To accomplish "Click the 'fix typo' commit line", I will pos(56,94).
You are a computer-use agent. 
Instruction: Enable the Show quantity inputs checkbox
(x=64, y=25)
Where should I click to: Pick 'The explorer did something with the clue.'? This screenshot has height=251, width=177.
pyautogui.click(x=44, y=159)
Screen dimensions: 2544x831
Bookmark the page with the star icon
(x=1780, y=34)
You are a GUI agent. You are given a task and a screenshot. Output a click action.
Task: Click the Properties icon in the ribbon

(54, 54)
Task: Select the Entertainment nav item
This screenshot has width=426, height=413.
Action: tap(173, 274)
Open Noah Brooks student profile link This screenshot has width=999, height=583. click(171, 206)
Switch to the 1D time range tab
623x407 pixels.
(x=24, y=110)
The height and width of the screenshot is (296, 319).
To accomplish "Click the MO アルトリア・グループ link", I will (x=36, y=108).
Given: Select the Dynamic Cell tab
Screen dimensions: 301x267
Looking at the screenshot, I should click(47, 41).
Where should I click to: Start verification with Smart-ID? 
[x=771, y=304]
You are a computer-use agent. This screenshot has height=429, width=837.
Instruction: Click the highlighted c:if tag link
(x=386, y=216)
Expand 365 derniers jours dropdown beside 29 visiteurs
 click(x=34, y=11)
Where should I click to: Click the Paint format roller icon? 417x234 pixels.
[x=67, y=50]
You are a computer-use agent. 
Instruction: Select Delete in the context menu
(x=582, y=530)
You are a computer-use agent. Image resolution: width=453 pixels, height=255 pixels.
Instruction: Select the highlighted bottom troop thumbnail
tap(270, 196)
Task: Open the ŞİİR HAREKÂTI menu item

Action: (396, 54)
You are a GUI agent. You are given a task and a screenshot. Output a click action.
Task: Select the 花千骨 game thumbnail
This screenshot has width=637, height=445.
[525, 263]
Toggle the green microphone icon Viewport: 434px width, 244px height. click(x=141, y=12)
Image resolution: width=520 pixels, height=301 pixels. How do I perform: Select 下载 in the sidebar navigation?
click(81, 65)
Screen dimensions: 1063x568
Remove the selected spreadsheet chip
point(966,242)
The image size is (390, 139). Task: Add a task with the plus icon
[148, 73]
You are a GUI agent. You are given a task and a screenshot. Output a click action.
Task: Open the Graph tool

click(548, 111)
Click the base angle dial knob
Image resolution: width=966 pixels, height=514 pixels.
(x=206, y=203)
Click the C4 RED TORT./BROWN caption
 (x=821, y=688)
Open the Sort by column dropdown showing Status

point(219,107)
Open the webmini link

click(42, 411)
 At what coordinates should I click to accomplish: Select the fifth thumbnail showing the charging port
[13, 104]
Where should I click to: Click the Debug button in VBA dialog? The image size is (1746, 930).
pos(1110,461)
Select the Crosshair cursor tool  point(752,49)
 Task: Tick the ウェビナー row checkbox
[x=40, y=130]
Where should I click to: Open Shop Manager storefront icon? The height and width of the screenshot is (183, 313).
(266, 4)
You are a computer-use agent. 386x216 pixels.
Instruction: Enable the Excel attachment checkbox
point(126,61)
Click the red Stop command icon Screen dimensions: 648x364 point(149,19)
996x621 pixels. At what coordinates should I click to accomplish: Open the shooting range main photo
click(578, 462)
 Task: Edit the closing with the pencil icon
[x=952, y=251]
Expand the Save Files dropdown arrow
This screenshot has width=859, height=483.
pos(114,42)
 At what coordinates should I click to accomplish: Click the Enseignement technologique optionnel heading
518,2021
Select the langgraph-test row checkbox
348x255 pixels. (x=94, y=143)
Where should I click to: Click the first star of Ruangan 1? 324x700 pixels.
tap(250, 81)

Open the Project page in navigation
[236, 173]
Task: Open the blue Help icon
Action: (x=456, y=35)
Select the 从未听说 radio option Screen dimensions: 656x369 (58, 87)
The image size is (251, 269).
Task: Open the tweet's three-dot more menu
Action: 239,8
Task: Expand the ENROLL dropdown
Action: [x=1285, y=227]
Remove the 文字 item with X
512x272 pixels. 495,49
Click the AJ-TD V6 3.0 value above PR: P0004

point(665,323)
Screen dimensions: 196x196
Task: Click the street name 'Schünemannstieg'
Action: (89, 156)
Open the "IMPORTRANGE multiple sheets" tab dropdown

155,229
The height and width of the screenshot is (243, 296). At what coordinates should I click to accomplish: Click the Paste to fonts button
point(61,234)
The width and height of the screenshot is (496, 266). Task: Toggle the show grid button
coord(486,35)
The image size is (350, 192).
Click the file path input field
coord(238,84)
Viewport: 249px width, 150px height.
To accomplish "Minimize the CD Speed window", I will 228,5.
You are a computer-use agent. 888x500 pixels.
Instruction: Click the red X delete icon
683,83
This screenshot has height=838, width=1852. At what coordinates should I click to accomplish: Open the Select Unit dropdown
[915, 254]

★ ★ ★ ★ ★ ★ ★

To do ▸
If a line of the listing above holds the string "will", copy it.

Solution to the exercise ▸
To accomplish "Click the 'fix typo' commit line", I will pos(56,94).
To accomplish "Click the MO アルトリア・グループ link", I will (x=36, y=108).
To accomplish "Minimize the CD Speed window", I will 228,5.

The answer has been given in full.